Ärzte Zeitung online, 29.08.2008

Brüssel weist Kritik an Pestizid-Grenzen zurück

BRÜSSEL (dpa). Die EU-Kommission verteidigt Europas neue Grenzwerte für Gift-Rückstände in Obst und Gemüse gegen die Kritik von Umweltschützern. Die Vorwürfe von Greenpeace und anderen Umweltorganisationen ließen die tatsächlichen Essgewohnheiten der Verbraucher außer Acht, sagte ein zuständiger Kommissionsfachmann am Freitag in Brüssel.

"Bei den Höchstwerten für Pestizide werden zum Beispiel auch Rückstände auf der Schale von Orangen oder Bananen mitgerechnet - die isst normalerweise aber niemand mit."

Zwar sei es richtig, dass die Anpassung auf EU-Ebene in einigen Fällen höhere nationale Grenzwerte verursache.
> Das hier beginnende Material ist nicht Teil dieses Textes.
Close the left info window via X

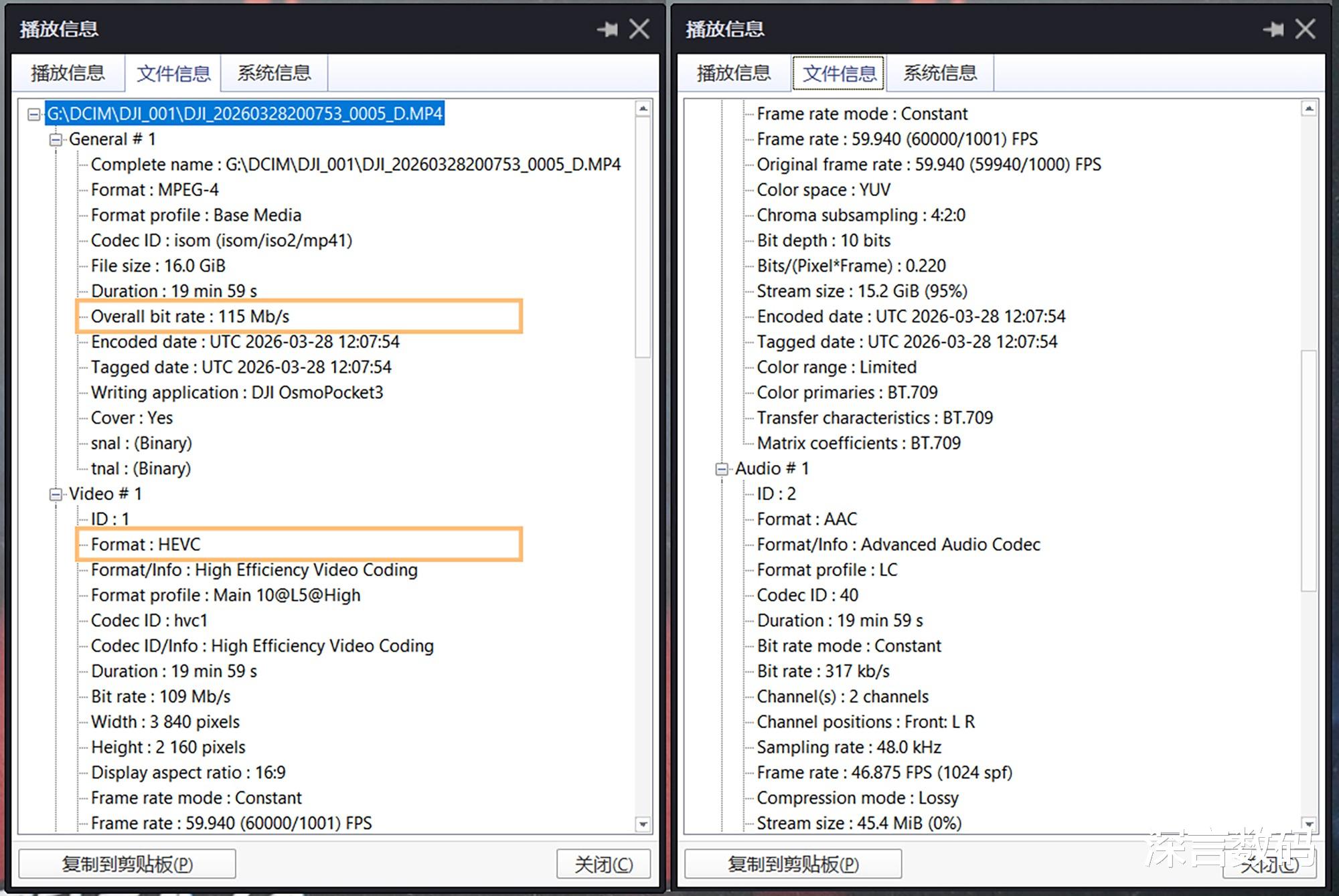(639, 29)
Dabei würden mitunter auch von der Weltgesundheitsorganisation empfohlene Höchstmengen an Gift-Rückständen überschritten. Die Europäische Behörde für Lebensmittelsicherheit (EFSA) habe aber alle Werte mit Blick auf die Ernährungspraxis untersucht und für sicher befunden. Zudem betreffe die Anhebung nationaler Grenzwerte oft Obst oder Gemüse, das in diesen Ländern nicht angebaut werde. "Es wird deshalb künftig nicht mehr beim Anbau gespritzt als vorher", sagte der EU-Experte.
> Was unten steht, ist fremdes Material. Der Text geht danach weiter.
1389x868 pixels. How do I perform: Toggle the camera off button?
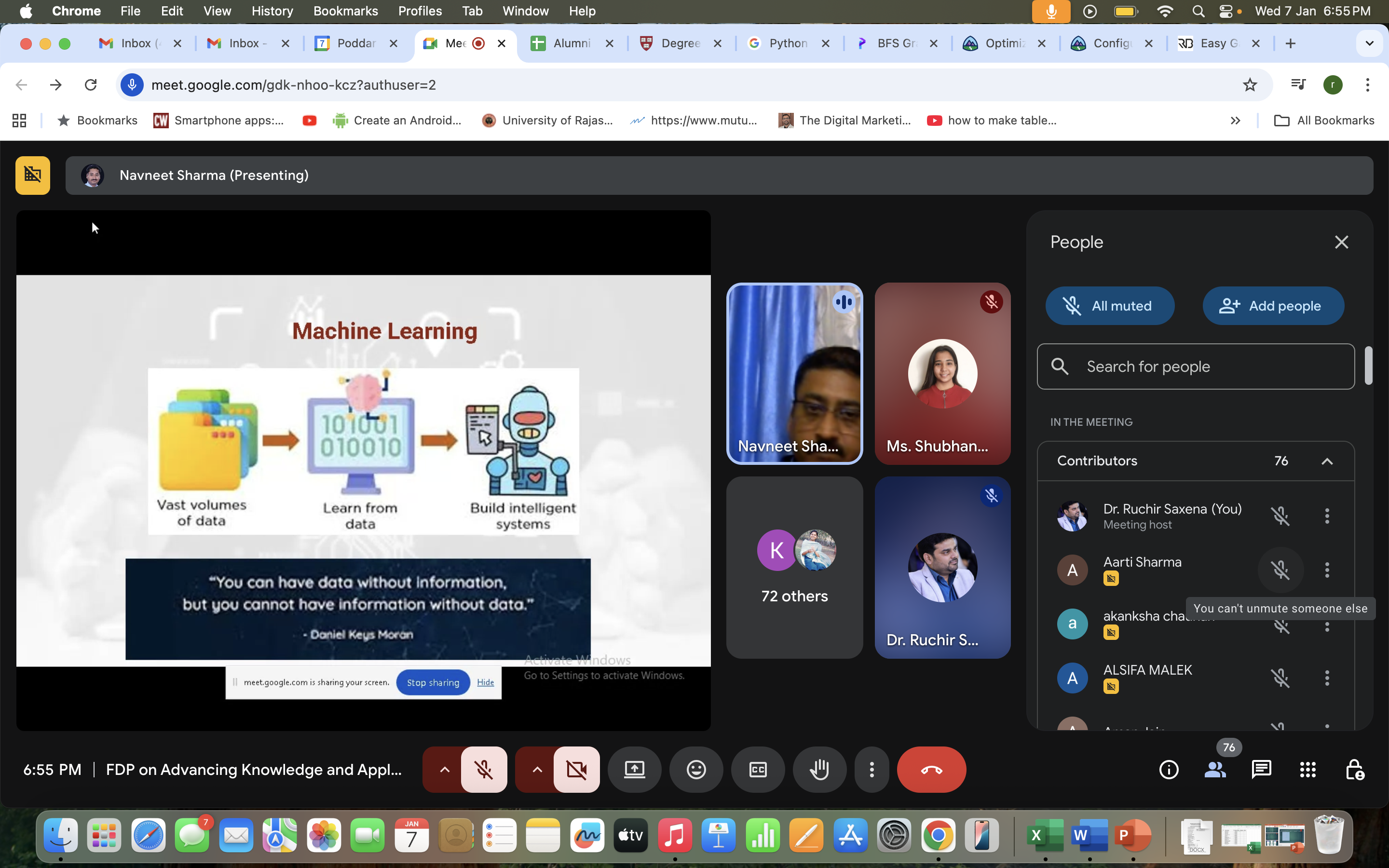click(x=576, y=769)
Die Umweltorganisation Greenpeace hatte am Donnerstag eine Studie vorgelegt, nach der die Pestizid-Belastung bei Äpfeln, Birnen, Trauben, Tomaten und Paprika in Deutschland künftig kräftig ansteigen darf (wir berichteten). Dies könne insbesondere bei Kindern zu akuten und chronischen Gesundheitsschäden führen, meinen die Kritiker.